The dire conditions have prompted crowds of desperate people to swarm aid trucks and contributed to a bloody scene last week, when Israeli troops opened fire on Palestinians who had gathered en masse around a convoy of trucks that had entered northern Gaza. Over 100 Palestinians were killed, many by gunfire, according to Palestinian health officials. The Israeli military said the troops had fired on members of the crowd who approached them in a threatening manner and attributed most of the deaths to a stampede around the convoy.

In the wake of the bloodshed at the convoy, Israel has faced even greater international pressure to facilitate more aid for Gazans, particularly in the north.

“We’re continuing to push hard for more trucks and routes to get more aid to people,” President Biden wrote on social media on Monday. “There are no excuses. The aid flowing into Gaza is nowhere near enough — and nowhere fast enough.”

On Sunday, the United States made airdrops of food into Gaza for the first time.

Since October, Israel has told the population of northern Gaza, home to more than a million people, to flee the fighting and head southward. But many remained, though the Israeli invasion began in northern Gaza, and some who evacuated have returned.

The area has been devastated, with many buildings destroyed, and Israeli forces have effectively toppled much of Hamas’s governing structure, leaving widespread chaos and lawlessness.

All of the aid trucks entering Gaza have gone into the south, with only a few continuing on to the north.

Despite the spiraling humanitarian crisis, Israel has maintained tight restrictions on aid to Palestinians in Gaza. Israeli officials have closely scrutinized trucks bearing desperately needed food and relief at the Kerem Shalom crossing, which aid officials have labeled one key bottleneck. Israel says the inspections are necessary to prevent aid from reaching Hamas, the Palestinian armed group which Israel seeks to root out in Gaza.

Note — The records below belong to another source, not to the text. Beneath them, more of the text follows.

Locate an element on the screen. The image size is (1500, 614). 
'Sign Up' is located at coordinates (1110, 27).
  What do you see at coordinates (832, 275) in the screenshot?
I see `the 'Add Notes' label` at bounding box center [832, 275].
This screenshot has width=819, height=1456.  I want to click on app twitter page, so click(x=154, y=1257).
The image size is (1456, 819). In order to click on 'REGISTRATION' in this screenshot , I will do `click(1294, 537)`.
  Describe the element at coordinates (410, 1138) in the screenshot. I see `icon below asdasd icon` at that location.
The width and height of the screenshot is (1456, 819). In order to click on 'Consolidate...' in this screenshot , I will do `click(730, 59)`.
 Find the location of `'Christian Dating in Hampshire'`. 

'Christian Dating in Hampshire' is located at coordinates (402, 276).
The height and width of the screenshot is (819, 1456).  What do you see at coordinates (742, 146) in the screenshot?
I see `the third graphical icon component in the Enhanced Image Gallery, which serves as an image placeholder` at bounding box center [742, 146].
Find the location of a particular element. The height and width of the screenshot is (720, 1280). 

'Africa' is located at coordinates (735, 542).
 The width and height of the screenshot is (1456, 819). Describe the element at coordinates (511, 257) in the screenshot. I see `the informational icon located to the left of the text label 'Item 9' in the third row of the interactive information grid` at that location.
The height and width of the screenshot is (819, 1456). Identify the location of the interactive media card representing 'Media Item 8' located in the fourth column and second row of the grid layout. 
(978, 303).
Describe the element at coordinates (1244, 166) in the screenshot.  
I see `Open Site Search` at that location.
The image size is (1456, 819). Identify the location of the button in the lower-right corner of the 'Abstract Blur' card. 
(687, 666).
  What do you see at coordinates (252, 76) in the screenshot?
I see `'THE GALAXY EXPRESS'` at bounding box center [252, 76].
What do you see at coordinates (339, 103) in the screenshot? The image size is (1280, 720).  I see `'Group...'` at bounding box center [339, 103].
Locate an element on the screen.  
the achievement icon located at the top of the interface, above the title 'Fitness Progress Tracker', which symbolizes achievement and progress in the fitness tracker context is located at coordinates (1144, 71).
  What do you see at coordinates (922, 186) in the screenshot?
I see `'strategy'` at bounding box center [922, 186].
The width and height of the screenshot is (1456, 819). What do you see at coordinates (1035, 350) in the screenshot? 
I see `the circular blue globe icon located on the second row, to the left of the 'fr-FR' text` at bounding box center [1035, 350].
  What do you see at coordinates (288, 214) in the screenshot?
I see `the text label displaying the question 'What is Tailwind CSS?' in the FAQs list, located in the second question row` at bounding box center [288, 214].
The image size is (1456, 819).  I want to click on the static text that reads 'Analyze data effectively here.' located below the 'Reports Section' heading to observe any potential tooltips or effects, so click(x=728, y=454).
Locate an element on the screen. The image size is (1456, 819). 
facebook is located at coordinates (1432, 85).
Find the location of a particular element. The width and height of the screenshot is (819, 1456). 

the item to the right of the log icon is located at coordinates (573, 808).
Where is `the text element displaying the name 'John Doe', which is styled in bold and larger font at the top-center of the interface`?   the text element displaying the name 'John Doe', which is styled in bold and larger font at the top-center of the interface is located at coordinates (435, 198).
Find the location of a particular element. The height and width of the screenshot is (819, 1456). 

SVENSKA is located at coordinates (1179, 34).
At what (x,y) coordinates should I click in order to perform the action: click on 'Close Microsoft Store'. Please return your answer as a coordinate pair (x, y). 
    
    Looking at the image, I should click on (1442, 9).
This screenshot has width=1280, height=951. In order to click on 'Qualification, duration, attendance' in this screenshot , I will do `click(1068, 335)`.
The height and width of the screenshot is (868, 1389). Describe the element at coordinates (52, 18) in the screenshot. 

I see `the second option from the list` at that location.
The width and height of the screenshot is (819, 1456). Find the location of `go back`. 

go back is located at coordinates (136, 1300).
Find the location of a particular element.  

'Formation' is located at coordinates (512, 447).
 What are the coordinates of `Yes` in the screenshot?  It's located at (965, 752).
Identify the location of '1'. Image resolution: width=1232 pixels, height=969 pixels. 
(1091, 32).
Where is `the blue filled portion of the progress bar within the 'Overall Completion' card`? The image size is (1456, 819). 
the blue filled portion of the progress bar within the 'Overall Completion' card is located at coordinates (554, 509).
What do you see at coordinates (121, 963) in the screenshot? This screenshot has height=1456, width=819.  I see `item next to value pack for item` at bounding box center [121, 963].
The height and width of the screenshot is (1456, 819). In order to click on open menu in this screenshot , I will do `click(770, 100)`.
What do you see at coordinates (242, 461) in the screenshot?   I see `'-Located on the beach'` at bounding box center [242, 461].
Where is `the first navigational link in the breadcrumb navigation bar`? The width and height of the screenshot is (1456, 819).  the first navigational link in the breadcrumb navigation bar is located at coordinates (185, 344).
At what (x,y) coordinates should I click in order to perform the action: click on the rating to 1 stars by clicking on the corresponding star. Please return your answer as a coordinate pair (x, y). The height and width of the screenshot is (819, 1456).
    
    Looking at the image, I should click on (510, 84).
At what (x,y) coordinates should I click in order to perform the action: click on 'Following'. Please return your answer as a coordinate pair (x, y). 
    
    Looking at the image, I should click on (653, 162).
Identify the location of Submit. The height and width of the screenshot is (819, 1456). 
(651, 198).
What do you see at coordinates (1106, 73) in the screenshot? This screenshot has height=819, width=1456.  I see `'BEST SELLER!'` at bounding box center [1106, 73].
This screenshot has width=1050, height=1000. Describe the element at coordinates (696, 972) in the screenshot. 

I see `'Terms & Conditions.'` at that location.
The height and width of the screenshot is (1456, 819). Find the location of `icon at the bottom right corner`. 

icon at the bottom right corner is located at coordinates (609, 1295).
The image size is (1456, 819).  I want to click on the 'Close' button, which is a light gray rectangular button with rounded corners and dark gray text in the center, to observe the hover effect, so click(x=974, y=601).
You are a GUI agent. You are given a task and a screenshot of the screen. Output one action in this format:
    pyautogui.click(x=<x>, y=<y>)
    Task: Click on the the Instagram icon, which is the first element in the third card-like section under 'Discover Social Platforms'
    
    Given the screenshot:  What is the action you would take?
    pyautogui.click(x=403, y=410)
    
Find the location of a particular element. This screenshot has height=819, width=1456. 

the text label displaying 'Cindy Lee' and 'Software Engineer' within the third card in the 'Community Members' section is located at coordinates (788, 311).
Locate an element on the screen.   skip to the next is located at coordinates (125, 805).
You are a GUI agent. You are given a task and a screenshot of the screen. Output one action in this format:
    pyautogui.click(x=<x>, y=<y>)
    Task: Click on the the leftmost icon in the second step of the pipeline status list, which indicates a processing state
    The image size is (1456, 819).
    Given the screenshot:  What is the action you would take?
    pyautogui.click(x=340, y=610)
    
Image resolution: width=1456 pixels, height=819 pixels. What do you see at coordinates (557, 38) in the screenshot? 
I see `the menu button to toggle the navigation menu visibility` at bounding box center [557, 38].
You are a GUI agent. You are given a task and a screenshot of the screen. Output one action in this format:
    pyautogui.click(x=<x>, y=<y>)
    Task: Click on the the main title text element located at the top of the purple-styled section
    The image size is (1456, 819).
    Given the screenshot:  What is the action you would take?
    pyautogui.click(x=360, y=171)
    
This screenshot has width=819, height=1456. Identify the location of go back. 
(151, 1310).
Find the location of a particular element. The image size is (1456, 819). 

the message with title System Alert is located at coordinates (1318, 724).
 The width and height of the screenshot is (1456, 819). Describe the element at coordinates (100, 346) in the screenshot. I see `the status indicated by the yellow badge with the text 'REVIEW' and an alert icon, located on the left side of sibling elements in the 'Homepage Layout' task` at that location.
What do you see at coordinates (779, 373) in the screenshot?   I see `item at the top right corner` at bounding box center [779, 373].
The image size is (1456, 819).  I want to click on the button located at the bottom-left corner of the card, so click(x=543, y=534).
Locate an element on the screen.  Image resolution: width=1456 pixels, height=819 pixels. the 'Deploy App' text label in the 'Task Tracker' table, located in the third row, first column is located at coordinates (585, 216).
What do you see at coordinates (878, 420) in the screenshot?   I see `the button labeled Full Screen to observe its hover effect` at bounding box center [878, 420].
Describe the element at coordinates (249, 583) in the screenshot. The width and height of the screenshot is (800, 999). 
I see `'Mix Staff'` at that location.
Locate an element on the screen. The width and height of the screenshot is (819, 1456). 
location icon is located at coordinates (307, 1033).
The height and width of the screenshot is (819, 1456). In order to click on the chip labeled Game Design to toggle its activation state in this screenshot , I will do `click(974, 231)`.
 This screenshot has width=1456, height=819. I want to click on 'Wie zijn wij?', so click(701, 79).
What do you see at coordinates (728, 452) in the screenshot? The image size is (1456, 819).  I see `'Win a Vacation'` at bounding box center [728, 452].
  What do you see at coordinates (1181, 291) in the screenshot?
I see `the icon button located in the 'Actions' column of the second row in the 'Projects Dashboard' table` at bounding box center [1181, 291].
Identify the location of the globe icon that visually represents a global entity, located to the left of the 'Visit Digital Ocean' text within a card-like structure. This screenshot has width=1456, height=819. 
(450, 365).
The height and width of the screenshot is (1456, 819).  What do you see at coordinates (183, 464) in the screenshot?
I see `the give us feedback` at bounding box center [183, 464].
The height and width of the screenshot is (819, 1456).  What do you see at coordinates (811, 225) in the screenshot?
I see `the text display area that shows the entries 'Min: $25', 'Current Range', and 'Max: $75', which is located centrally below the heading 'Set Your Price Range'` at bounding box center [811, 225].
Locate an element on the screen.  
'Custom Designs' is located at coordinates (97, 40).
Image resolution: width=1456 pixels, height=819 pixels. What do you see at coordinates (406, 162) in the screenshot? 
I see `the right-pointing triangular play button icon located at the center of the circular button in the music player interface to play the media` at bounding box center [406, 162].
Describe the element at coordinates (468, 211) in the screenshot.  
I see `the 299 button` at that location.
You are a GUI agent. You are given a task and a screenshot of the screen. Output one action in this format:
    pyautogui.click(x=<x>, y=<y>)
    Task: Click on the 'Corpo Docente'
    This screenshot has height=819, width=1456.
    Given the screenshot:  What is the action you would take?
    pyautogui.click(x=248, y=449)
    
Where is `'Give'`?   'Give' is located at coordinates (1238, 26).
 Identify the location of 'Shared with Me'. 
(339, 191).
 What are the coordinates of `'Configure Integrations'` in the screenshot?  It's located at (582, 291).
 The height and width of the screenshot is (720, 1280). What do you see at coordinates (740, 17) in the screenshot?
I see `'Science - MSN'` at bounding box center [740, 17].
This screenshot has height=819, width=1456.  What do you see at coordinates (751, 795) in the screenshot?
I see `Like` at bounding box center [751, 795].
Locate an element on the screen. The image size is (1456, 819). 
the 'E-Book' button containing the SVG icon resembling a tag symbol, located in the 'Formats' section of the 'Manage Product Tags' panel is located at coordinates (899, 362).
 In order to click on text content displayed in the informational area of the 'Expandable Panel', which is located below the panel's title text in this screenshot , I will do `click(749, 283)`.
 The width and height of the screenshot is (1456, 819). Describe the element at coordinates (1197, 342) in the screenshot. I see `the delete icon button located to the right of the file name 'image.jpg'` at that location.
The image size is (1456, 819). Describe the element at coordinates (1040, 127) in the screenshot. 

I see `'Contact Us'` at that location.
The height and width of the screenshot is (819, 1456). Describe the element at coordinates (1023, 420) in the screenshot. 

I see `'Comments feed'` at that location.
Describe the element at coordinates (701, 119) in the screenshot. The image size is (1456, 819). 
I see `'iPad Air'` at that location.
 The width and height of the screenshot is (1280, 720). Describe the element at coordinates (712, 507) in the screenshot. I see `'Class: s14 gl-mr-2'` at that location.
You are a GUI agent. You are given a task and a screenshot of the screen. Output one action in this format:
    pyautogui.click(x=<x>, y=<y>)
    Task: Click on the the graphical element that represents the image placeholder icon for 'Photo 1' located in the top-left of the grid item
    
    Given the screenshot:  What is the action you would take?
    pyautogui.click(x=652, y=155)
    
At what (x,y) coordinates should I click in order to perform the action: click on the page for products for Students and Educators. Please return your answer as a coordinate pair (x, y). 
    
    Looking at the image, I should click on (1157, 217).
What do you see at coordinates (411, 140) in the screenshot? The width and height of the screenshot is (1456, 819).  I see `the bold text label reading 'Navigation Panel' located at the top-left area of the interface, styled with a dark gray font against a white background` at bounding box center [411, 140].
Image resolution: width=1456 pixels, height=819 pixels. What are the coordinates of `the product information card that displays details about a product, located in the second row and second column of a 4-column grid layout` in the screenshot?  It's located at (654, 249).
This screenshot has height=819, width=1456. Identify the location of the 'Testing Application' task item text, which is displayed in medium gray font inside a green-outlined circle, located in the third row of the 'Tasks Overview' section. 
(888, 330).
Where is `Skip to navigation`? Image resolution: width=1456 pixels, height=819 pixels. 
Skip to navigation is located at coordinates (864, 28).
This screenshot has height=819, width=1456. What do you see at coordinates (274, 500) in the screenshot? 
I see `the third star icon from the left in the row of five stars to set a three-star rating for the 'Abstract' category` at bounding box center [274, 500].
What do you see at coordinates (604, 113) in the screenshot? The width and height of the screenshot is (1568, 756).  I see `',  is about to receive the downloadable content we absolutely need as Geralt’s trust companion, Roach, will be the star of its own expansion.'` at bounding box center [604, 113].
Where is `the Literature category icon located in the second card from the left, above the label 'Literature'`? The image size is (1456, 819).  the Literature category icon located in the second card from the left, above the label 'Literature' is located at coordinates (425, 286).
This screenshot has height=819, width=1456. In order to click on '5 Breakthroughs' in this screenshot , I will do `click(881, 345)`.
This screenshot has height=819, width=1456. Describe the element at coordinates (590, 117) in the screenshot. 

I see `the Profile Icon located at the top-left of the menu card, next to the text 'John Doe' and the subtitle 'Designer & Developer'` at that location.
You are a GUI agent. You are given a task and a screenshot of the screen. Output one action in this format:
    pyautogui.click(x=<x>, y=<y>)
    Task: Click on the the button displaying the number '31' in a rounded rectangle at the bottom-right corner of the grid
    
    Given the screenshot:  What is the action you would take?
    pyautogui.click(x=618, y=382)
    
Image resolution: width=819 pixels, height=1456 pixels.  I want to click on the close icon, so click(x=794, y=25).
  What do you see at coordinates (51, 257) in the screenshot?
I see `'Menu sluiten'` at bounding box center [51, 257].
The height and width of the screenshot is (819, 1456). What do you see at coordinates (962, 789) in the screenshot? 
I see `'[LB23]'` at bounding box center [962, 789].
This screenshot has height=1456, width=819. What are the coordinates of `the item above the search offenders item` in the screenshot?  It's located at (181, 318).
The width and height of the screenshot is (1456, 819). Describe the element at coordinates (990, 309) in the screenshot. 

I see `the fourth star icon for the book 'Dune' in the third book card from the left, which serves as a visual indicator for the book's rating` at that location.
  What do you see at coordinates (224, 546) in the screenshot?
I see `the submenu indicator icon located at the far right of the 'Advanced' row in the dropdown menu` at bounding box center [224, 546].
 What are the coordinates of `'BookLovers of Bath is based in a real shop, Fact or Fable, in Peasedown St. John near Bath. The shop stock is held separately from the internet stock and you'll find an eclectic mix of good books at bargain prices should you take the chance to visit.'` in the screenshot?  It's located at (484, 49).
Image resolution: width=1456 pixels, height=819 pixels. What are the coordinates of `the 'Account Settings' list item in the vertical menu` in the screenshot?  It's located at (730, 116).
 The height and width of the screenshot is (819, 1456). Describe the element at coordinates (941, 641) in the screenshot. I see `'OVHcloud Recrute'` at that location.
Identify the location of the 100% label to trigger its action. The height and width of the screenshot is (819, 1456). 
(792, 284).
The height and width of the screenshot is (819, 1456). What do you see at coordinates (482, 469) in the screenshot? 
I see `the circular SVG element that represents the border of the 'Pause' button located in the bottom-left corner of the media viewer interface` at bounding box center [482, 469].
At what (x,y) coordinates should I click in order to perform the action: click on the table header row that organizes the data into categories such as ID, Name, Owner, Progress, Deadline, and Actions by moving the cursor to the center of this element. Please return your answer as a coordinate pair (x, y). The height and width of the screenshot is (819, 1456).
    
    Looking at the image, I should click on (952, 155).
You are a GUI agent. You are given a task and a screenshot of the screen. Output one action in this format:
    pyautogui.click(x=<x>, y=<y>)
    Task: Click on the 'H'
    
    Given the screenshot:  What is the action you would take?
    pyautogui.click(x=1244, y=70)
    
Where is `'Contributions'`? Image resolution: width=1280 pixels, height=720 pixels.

COGAT announced on Sunday night that Israeli officials had allowed 277 trucks into the Gaza Strip over the previous 24 hours, an unusually large number. It was unclear how many of those trucks belonged to international relief organizations like the United Nations or private businessmen collaborating with the Israeli military to bring in aid.

U.N. officials have said the current system must be overhauled in order to mitigate the unfolding disaster. Both UNRWA, the U.N. agency for Palestinian refugees, and the World Food Program have suspended their operations in northern Gaza, citing both Israeli refusals to authorize convoys and their inability to protect cargoes from being seized by desperate Gazans amid the anarchy.

In conversations with their Israeli counterparts, U.N. officials have agitated for Israel to open up a crossing that would allow them to ferry aid directly into northern Gaza, avoiding the perilous southern routes, Jaime McGoldrick, the U.N. humanitarian chief in Jerusalem, told reporters last month.